» **Objective**
In the listing lines starting at "Task: Select the speech balloon tool" and ending at "Looking at the screenshot, I should coord(40,30).", change "Cancel button" to "Close button". Output only those lines, with everything else left as it is.

(Dataset records)
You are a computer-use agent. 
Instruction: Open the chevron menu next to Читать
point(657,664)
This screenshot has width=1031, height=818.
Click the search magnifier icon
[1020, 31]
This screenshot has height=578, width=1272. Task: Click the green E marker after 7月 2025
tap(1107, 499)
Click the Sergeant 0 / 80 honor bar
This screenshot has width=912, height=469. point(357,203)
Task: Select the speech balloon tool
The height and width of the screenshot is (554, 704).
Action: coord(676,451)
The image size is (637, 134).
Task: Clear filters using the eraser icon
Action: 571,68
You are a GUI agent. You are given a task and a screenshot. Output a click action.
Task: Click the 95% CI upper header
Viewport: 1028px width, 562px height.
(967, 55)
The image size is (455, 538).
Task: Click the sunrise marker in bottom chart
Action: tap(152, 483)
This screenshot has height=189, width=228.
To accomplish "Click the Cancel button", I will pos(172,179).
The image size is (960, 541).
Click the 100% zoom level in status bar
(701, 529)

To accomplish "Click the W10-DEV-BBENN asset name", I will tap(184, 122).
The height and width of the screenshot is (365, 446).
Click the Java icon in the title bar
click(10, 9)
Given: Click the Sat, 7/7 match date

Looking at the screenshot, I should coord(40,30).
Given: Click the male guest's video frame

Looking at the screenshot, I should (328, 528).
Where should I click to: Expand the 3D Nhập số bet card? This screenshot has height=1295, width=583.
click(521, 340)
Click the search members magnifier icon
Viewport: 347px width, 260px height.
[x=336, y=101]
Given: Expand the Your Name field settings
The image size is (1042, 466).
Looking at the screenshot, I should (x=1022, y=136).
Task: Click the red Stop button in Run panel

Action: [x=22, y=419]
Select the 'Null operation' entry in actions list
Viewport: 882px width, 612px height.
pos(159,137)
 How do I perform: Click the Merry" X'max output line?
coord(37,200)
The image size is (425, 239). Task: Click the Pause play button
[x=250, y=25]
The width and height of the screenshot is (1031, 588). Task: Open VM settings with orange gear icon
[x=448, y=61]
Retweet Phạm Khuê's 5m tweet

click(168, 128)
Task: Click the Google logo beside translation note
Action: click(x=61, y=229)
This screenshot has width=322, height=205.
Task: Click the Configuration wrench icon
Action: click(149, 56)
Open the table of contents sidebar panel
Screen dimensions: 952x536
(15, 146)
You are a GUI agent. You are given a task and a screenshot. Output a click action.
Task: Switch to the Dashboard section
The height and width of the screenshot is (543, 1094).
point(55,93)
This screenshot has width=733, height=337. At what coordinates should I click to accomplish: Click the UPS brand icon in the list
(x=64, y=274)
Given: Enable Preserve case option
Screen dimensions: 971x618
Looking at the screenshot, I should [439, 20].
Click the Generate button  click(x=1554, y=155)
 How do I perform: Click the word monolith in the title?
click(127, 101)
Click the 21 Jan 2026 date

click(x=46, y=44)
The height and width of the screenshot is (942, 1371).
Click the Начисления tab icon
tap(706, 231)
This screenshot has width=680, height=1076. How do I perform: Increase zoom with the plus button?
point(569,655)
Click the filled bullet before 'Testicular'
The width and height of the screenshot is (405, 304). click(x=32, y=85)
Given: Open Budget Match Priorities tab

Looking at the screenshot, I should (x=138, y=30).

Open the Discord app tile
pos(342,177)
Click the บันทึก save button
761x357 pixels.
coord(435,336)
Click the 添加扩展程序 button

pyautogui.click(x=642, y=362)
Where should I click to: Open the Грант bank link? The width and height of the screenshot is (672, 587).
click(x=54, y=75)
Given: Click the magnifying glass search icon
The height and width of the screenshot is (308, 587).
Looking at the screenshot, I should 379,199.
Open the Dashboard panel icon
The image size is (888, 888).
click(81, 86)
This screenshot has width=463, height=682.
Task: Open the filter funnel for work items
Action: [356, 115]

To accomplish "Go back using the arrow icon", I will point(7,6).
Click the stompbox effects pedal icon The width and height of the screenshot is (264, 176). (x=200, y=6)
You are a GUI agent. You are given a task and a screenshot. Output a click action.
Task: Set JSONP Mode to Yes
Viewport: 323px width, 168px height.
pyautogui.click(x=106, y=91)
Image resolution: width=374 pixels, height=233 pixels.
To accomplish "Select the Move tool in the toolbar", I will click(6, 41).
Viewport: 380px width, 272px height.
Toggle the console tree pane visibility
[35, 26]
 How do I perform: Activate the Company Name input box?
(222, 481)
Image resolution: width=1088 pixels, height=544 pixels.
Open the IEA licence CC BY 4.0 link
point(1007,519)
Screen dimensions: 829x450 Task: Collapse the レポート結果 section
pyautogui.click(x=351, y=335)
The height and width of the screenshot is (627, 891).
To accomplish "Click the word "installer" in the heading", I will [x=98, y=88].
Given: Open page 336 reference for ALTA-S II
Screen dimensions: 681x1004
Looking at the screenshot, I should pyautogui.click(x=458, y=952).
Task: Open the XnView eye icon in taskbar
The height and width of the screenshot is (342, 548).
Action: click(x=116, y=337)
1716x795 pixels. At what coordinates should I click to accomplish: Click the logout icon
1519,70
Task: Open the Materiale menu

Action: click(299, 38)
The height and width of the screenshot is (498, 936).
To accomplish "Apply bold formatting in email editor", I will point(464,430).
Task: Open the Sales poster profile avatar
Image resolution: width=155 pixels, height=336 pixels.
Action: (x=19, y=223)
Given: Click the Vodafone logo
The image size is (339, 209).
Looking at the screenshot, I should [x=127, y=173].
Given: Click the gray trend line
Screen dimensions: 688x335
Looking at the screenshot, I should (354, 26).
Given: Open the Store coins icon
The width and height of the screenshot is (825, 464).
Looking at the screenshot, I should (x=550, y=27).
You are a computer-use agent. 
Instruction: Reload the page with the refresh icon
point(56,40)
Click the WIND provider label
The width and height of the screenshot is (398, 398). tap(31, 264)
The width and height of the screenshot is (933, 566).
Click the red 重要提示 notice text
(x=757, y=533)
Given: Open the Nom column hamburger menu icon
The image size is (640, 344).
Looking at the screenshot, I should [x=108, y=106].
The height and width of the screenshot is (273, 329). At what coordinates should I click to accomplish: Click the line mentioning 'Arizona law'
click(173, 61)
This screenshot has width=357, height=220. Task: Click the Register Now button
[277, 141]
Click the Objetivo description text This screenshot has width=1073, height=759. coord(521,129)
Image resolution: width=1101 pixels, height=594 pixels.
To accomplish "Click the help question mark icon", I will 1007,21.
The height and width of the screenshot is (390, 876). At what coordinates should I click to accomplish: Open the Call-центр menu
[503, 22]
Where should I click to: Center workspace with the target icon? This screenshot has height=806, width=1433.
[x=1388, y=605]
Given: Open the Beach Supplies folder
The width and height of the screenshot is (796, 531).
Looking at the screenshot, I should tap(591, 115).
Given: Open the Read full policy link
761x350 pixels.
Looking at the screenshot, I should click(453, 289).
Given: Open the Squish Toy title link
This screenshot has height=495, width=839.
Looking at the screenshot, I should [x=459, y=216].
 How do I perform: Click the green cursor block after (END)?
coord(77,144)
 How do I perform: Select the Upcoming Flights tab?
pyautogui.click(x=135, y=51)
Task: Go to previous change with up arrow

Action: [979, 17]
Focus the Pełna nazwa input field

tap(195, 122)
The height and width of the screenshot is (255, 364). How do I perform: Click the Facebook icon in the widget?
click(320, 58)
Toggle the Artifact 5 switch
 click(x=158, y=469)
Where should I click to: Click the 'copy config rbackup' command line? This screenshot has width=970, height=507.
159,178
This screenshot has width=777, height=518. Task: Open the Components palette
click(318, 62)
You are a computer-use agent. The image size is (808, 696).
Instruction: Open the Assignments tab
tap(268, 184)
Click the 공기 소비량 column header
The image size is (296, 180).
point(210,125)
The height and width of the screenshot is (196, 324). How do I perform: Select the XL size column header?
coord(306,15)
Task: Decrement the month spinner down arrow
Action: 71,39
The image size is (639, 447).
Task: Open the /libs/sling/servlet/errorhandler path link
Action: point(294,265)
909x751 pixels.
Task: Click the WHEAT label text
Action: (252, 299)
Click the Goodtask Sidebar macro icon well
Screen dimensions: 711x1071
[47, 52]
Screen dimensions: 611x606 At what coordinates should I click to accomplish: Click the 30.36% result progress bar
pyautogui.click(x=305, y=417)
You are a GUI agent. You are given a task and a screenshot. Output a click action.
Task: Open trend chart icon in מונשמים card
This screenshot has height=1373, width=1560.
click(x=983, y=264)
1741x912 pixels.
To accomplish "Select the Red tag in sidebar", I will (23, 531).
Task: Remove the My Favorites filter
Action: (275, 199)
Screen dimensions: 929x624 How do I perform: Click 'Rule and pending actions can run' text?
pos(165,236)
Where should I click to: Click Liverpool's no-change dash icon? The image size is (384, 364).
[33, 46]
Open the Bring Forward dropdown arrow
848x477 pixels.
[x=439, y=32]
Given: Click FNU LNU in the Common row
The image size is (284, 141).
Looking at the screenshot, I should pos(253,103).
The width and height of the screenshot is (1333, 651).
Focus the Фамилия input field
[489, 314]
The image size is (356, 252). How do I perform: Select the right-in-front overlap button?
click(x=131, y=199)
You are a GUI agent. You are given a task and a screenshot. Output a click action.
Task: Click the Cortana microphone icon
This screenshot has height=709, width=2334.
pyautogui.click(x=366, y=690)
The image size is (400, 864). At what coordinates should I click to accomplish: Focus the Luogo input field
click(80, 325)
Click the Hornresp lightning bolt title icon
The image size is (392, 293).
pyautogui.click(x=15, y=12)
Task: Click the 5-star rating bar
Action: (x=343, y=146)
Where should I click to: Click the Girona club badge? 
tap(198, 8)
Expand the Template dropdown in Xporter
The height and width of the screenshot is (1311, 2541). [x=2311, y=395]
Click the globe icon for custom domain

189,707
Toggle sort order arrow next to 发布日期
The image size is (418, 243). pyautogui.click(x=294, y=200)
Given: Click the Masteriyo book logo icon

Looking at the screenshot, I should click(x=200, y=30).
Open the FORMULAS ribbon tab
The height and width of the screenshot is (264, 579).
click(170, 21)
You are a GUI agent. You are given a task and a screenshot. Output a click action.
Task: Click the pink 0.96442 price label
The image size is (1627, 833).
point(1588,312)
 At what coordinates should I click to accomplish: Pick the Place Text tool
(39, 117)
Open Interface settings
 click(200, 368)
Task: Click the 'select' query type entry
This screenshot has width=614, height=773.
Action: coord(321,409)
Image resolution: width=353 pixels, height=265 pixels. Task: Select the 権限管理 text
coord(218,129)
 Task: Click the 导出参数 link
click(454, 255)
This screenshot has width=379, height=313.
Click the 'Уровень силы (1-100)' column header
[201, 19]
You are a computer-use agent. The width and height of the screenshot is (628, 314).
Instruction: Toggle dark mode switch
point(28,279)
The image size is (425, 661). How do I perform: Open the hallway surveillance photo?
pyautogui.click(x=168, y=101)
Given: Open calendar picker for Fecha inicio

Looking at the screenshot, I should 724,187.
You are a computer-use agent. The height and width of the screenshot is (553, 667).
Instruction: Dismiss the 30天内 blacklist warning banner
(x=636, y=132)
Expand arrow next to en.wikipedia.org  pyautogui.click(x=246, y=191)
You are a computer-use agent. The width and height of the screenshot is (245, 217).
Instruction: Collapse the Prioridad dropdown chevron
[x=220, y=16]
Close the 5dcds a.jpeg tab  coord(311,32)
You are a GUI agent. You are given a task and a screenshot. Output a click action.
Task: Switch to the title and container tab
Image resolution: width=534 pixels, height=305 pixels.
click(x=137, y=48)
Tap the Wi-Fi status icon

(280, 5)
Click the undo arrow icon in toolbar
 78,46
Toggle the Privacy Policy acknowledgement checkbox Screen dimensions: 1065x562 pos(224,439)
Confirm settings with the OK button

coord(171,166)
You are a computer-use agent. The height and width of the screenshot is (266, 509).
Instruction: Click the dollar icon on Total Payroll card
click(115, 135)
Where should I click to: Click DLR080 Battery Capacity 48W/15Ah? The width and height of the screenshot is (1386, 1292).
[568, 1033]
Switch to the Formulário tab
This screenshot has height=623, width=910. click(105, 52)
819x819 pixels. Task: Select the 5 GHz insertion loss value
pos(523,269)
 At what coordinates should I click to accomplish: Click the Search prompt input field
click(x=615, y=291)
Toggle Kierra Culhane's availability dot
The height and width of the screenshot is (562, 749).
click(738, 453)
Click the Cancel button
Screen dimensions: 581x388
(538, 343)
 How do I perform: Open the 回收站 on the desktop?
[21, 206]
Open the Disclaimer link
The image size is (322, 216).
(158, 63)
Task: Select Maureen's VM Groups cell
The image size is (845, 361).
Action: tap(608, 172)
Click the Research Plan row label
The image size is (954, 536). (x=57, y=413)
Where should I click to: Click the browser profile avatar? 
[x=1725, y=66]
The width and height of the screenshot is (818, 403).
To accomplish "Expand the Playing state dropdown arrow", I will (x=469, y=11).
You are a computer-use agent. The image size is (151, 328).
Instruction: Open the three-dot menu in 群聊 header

» **Reply**
Task: Select the speech balloon tool
The height and width of the screenshot is (554, 704).
Action: coord(676,451)
The image size is (637, 134).
Task: Clear filters using the eraser icon
Action: 571,68
You are a GUI agent. You are given a task and a screenshot. Output a click action.
Task: Click the 95% CI upper header
Viewport: 1028px width, 562px height.
(967, 55)
The image size is (455, 538).
Task: Click the sunrise marker in bottom chart
Action: tap(152, 483)
This screenshot has height=189, width=228.
To accomplish "Click the Close button", I will pos(172,179).
The image size is (960, 541).
Click the 100% zoom level in status bar
(701, 529)

To accomplish "Click the W10-DEV-BBENN asset name", I will tap(184, 122).
The height and width of the screenshot is (365, 446).
Click the Java icon in the title bar
click(10, 9)
Given: Click the Sat, 7/7 match date

Looking at the screenshot, I should coord(40,30).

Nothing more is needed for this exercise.